* [Your objective]: Tell how many lines in the data below hold the string "will"; give nothing but the number.

★ ★ ★ ★ ★

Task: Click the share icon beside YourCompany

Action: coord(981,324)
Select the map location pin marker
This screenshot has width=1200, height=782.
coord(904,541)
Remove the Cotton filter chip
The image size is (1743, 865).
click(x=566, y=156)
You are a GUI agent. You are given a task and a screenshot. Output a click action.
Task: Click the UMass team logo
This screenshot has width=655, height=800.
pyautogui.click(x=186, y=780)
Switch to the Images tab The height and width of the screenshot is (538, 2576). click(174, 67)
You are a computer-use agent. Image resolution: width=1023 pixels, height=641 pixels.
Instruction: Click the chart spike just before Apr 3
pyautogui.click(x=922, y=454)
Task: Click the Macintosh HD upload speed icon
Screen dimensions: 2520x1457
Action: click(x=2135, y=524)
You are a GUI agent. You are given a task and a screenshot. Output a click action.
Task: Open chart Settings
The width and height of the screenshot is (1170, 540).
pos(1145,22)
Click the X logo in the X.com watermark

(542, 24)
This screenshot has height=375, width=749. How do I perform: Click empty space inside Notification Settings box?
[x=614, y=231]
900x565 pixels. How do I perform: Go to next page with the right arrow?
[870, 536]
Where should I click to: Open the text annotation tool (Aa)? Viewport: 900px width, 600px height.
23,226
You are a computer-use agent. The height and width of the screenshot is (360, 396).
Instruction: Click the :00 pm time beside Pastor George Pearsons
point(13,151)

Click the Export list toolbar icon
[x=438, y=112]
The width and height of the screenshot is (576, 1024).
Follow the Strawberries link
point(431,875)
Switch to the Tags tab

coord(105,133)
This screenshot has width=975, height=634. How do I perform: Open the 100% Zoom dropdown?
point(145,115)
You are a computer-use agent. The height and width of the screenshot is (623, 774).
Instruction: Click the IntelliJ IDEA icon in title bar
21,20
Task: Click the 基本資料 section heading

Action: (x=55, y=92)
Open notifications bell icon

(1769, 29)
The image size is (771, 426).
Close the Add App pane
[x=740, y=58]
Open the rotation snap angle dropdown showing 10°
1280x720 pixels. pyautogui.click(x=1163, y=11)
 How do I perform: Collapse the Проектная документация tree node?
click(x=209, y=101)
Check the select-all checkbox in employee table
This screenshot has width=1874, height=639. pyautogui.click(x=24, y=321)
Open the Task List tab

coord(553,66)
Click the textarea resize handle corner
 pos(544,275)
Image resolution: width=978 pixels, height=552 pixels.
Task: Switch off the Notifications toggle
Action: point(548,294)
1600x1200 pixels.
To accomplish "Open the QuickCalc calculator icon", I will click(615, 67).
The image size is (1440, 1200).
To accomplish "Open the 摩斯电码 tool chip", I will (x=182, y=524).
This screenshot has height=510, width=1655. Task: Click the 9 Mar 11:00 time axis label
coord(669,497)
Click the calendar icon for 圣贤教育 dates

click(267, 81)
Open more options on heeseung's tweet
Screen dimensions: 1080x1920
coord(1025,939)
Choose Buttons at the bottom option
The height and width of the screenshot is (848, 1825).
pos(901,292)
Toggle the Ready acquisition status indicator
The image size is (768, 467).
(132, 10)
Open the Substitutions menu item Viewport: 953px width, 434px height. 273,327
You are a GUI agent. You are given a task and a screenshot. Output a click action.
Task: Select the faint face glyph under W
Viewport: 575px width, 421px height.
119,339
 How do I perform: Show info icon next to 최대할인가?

★ ★ ★ ★ ★

* [Output of the task]: 2